## What is expected
Copy out all lines in the data below containing the string "Collapse".
-------- Records
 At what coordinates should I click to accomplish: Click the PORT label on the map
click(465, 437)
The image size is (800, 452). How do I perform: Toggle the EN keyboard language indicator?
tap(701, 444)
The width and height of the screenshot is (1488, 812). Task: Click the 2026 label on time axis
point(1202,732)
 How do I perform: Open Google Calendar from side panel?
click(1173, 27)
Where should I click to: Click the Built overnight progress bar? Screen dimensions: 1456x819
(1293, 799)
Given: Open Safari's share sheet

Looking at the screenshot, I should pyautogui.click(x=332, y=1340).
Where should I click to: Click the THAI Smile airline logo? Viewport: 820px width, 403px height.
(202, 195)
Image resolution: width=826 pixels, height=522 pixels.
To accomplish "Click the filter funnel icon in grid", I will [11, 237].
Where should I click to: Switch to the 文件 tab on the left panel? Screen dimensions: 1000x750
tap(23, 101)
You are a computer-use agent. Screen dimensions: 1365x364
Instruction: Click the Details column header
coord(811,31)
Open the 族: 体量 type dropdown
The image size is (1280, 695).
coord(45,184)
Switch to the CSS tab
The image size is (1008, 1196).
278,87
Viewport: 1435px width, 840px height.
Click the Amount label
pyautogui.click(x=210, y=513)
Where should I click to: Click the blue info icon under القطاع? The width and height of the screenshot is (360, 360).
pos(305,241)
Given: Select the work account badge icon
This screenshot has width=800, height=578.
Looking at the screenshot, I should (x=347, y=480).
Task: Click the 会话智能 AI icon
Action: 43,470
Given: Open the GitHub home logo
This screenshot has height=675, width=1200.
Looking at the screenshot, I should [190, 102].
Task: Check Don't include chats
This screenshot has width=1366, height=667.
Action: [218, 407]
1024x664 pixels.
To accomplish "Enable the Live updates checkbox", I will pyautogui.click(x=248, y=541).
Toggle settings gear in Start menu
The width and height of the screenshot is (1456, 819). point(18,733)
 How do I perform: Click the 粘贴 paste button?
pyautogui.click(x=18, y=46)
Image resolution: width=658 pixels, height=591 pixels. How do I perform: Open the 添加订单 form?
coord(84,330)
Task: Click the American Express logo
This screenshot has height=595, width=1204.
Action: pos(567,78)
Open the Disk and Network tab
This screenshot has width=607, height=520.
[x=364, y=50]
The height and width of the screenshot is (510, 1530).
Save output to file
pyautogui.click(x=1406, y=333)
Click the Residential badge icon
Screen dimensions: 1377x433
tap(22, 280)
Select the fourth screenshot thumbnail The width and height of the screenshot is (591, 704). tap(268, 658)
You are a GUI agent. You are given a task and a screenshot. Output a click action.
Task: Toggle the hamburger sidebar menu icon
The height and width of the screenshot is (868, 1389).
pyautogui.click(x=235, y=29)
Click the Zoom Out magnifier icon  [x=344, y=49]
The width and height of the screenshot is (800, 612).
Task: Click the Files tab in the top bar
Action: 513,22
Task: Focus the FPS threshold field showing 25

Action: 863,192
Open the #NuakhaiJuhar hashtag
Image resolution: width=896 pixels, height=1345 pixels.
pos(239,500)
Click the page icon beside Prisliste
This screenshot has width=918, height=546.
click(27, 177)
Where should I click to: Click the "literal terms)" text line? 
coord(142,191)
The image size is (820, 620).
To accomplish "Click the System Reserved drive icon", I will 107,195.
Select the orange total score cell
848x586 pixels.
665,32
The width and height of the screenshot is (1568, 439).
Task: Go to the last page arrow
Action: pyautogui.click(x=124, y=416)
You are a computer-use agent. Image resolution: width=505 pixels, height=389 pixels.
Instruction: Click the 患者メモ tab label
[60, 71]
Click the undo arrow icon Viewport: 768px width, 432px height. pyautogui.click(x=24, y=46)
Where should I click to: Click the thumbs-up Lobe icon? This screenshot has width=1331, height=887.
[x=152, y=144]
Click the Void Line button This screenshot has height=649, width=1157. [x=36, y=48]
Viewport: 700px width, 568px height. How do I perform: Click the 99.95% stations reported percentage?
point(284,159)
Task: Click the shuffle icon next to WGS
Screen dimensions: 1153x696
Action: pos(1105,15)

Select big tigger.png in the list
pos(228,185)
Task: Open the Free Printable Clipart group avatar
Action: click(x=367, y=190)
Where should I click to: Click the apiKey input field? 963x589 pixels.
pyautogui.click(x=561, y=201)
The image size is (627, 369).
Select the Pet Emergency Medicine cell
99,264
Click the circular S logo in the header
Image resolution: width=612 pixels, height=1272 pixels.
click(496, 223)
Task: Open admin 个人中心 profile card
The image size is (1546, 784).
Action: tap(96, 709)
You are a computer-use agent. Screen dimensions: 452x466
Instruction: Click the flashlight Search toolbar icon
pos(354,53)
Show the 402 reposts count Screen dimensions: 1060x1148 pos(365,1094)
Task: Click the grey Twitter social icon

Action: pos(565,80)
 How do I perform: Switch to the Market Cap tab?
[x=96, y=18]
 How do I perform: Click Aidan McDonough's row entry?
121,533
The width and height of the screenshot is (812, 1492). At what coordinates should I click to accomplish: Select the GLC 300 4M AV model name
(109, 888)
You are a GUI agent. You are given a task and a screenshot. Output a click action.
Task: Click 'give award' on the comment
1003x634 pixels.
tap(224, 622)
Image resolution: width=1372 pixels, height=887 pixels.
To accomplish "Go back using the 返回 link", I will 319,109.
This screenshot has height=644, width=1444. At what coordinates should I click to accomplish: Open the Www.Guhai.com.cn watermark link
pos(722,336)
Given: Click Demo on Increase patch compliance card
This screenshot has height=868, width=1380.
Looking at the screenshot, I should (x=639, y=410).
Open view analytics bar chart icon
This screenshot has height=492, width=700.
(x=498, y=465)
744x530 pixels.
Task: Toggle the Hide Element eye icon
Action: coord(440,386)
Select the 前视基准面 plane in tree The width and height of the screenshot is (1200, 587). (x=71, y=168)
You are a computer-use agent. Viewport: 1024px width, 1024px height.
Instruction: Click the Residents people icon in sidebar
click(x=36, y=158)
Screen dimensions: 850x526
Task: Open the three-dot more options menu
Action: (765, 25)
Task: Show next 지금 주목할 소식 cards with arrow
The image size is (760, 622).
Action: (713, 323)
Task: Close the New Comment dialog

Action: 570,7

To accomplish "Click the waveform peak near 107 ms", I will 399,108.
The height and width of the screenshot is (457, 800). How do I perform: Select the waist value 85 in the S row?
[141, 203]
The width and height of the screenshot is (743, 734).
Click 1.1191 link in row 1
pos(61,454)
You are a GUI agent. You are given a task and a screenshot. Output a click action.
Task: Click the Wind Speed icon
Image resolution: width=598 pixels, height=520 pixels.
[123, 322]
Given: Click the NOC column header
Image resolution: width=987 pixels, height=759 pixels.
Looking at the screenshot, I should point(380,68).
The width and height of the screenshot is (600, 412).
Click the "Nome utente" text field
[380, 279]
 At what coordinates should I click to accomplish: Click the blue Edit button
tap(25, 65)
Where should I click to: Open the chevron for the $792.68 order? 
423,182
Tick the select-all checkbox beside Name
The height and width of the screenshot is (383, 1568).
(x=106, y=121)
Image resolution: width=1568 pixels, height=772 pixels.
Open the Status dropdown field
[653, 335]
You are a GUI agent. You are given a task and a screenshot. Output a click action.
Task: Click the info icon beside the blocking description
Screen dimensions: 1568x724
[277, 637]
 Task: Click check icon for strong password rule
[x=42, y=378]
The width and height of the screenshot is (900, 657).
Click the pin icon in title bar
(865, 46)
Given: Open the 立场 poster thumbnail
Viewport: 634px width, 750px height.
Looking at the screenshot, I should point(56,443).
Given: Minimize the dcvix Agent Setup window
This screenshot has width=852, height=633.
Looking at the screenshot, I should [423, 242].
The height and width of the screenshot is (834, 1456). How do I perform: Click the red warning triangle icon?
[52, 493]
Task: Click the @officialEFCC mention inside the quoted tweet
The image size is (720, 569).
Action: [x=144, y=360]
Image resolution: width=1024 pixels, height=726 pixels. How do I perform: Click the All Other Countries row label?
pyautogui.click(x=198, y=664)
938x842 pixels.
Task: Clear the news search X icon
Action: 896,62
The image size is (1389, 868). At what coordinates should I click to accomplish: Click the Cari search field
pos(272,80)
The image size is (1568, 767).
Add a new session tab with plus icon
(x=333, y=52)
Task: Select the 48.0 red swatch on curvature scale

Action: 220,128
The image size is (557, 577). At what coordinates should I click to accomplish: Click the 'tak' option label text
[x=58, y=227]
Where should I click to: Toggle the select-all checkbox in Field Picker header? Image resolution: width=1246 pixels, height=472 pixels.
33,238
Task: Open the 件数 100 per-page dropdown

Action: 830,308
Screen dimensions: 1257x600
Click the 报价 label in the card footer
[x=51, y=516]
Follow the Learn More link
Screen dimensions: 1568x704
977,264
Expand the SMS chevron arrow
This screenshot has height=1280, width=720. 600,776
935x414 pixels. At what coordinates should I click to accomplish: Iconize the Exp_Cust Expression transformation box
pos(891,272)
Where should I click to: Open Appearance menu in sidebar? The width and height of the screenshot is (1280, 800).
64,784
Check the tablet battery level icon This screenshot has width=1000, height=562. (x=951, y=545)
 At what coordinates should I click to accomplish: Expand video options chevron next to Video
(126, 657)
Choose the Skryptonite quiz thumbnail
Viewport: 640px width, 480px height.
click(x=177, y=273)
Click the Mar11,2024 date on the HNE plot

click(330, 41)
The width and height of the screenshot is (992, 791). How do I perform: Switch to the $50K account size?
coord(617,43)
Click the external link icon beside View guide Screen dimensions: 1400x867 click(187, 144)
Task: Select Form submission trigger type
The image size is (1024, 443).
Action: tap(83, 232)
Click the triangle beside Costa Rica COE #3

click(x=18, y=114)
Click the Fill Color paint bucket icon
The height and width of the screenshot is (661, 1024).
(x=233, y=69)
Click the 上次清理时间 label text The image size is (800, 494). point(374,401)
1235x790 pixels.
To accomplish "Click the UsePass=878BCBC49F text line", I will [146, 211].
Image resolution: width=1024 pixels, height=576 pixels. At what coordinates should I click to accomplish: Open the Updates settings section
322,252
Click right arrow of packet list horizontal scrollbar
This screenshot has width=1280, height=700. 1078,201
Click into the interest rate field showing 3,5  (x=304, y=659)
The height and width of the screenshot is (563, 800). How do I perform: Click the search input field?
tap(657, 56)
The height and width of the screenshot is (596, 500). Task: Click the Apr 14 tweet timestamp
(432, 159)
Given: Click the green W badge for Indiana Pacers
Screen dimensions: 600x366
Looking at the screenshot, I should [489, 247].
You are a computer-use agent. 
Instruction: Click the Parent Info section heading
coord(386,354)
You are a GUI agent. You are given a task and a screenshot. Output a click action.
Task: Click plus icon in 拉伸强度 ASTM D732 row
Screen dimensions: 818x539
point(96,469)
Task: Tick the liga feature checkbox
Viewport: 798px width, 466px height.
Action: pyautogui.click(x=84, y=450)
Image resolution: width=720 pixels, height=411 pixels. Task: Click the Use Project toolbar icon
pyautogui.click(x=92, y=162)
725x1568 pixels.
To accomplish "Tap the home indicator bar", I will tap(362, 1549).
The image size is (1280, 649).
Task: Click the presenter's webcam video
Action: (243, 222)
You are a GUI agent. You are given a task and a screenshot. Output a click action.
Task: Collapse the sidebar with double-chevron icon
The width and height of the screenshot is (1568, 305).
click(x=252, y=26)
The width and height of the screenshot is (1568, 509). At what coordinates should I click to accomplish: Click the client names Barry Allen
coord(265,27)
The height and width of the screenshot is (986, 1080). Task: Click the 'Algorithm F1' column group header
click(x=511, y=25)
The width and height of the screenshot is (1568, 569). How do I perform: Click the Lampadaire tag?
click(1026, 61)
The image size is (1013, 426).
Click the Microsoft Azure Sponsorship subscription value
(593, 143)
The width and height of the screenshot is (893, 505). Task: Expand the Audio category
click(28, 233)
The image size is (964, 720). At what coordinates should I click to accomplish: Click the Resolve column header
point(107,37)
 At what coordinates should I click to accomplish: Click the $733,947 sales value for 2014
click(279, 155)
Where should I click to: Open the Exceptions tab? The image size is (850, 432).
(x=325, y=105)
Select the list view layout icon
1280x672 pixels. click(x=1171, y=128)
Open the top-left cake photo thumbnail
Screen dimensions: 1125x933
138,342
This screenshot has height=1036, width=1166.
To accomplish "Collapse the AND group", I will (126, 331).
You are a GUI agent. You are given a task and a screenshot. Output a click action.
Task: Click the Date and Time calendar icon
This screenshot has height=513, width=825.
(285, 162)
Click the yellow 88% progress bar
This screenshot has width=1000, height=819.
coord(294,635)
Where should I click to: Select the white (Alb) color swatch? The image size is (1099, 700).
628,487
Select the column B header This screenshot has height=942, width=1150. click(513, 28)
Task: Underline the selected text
----------------
## Answer to the problem
Task: Collapse the sidebar with double-chevron icon
To accomplish "Collapse the AND group", I will (126, 331).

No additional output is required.